Aku tidak tahu apa-apa lagi, Dan entah berapa lama aku kehilangan kesadaranku itu. Aku juga tidak tahu apa yang terjadi sesudah itu. Aku hanya tahu ketika kesadaranku pulih kembali dan mataku bisa kubuka lagi, orang yang pertama kali kulihat adalah Tina. Ya, Tina adikku yang menurut pikiranku saat ini ada di Jakarta.

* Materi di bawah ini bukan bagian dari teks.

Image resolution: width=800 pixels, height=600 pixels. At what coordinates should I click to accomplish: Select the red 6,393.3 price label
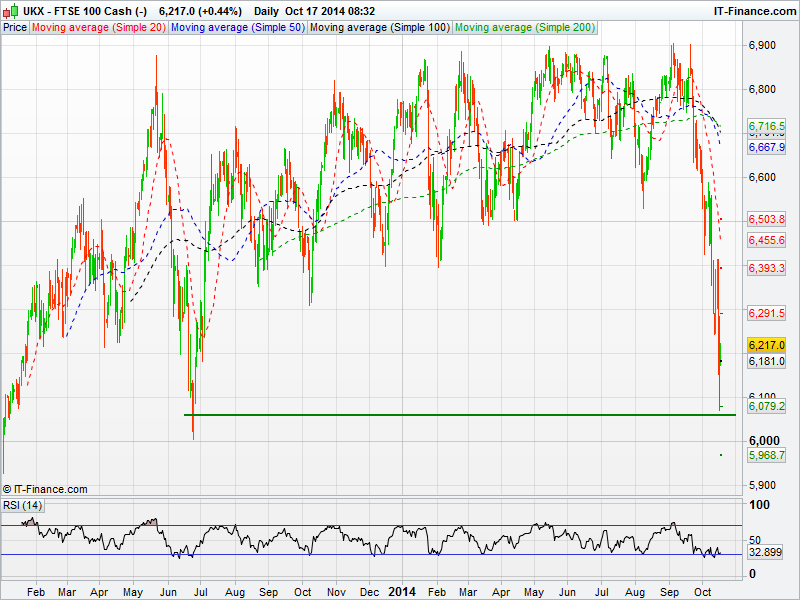coord(766,268)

"Hai, Mbak ... ," Tina menyambut kesadaranku kembali dengan senyurn manis yang luar biasa.

Aku masih tidak mempercayai penglihatanku.

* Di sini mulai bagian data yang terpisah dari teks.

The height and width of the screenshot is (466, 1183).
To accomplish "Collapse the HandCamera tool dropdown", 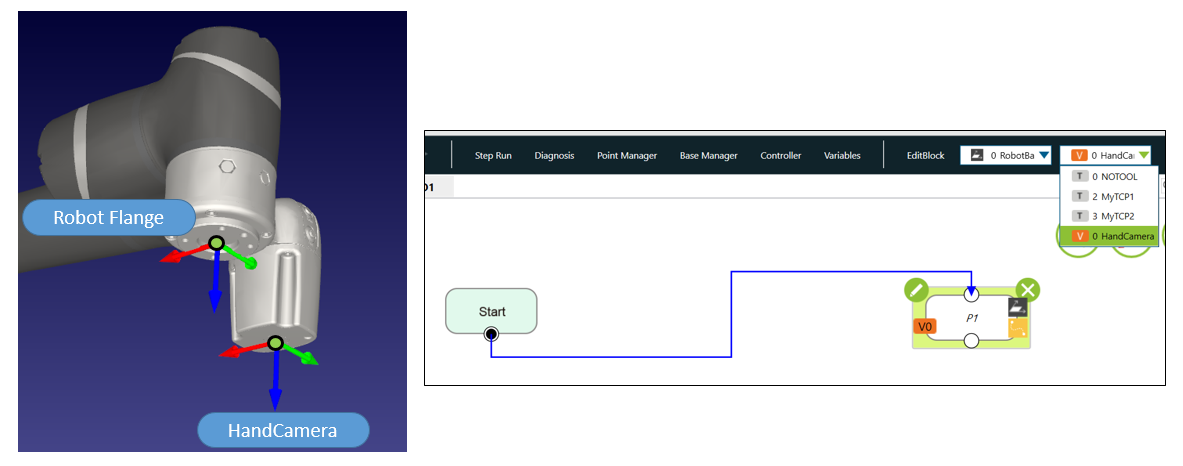I will [x=1143, y=155].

Kukerjap-kerjapkan mataku. Kukumpulkan ingatanku yang berserakan. Lalu kupandangi sekelilingku. Ternyata aku berada di kamar penginapan yang kami sewa. Dan di dalam kamar itu hanya ada Tina. Oh, tidak. Di sampingnya ada seorang lelaki yang sudah berkenalan denganku kemarin. Mas Fajar. Di lehernya terkalung stetoskop yang mengingatkan diriku bahwa dia seorang dokter. Dan ketika pandang mataku berlabuh padanya, Mas Fajar tersenyum.

"Halo, Dik Ambar?"

Kedua sapaan manis, yang satu dari Tina dan yang lain dari Mas Fajar, tak kusambut dengan semestinya. Aku diam saja dan kupejamkan kembali mataku. Tetapi sempat kurasakan tangan Mas Fajar meraba pergelangan tanganku untuk merasakan denyut nadinya.

"Masih pusing?" tanyanya dengan suara lembut. "Se. .. sedikit."

"Nanti akan hilang. Denyut nadimu sudah mulai normal. Coba kuukur dulu tekanan darahmu." Sambil berkata seperti itu Mas Fajar meraih alat pengukur tekanan darah dari atas meja, kemudian diukurnya tekanan darahku. Lalu katanya, "Tekanan darahmu juga sudah mulai mendekati angka normal. Sarapan sedikit, ya?"

"Aku tidak lapar ... .'

"Tetapi Dik Ambar harus makan biarpun cuma sedikit. Sejak pagi tadi belum sarapan, kan? Padahal baru belajar berkuda lalu ... lalu mengalami kejutan itu."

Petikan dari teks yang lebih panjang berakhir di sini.